長い旅路の途中に立ち寄った場所、ちょうど、リルが水をごくごくと飲み終わった時、小さな男の子が目を輝かせながら叫ぶ声が耳に入る。

リルはじろりとその声の方向を見ると、視線の先には5才くらいの小さな男の子、そして、その後ろには母親と思しき女性が立っていた。

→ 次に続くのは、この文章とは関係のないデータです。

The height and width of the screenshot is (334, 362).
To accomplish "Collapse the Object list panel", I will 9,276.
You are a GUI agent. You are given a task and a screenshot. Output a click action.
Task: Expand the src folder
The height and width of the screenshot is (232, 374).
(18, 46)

男の子はおそるおそる近寄り、リルの顔色をじっと窺う。

「ダリル、竜にいきなり近寄ってはダメよ。竜さんに優しく触るのよ」

穏やかで優し気な笑顔を浮かべる若い母親の姿をリルは視界の端に入れていた。ちょっとフロルに似た感じの女の人だったので、険しいリルの表情も少しだけ緩む。

「うん、ママ、わかった。りゅうさんに優しくするー」

てけてけと駆け寄って来る子供を、リルは大人しくじっと見つめていたが、リルは気まぐれを起こして少し触らせてやることに決めた。

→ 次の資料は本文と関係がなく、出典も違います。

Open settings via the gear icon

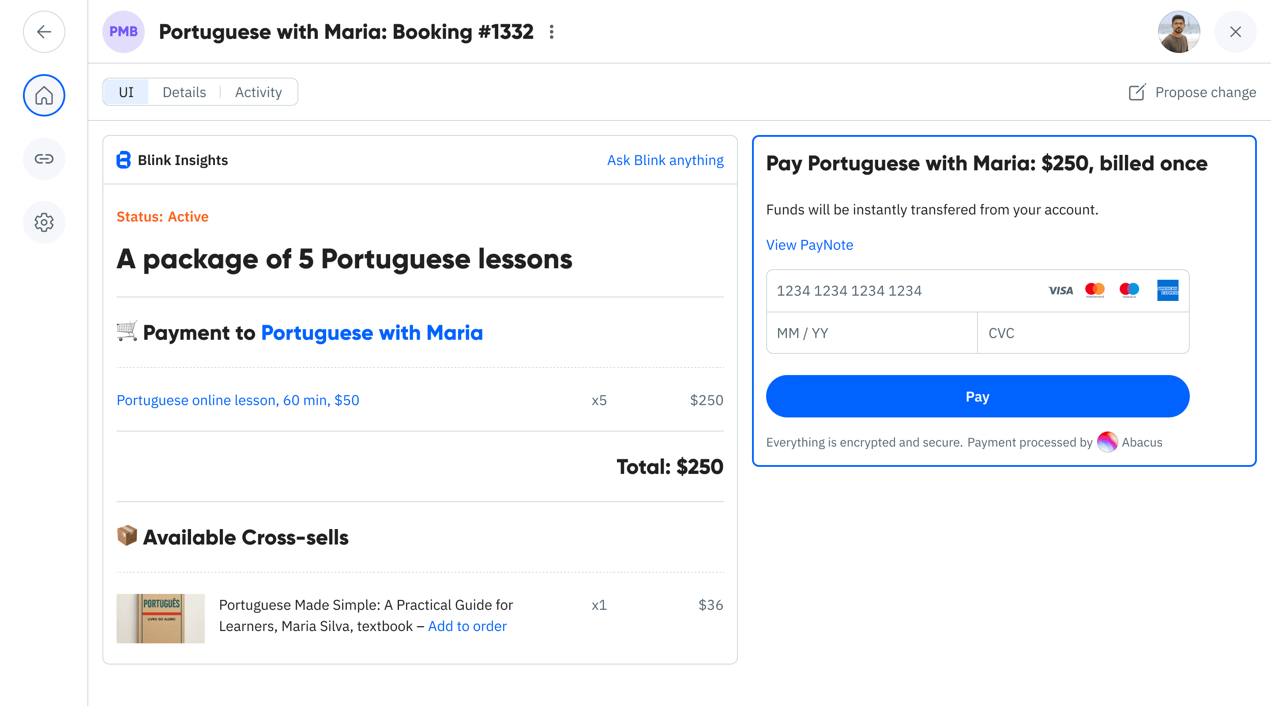44,222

一日、朝から今までずっとフロルと一緒にいられて嬉しかったということもあって、今日のリルは普段の何倍もおおらかだった。とにかく、今日のリルはとても機嫌が良かったのだ。

「りゅうさん、あそぼ」

リルは仕方ないな、という顔をして、鷹揚に子供の髪に鼻先を近づけ、その匂いをふんふんと嗅いだ。母親と同じ匂いがする。

「ふふ、くすぐったいよ、りゅうさん」

子供がリルの首をぺしぺしと触っていたが、リルは不思議でたまらなかった。どうして、こんなに母親と同じ匂いがするのだろう。一緒にいても、フロルの匂いがこんな風に自分についたことは一度だってなかったはずだ。

それが不思議でたまらなくなって、子供がリルの鱗を撫でたり、おおきいねーと不思議そうに見上げていることについては、全く気にならなかった。

その脇では、母親が噴水から水を汲んでいた。その水を自宅に持って帰るのだろう。

どうして、子供に好きなようにさせていると、子供はやがて飽きたのだろう。

「ママー、りゅうさん、もういい」

子供が離れてくれたので、リルも大人しく地面にうずくまる。

どうして、母親の匂いが子供にべったりとくっついているのか気になって仕方がない。その方法がわかれば、大好きなフロルの匂いをべったりと体にくっつけることができて、一日中、気分よく過ごせそうな気がするのだ。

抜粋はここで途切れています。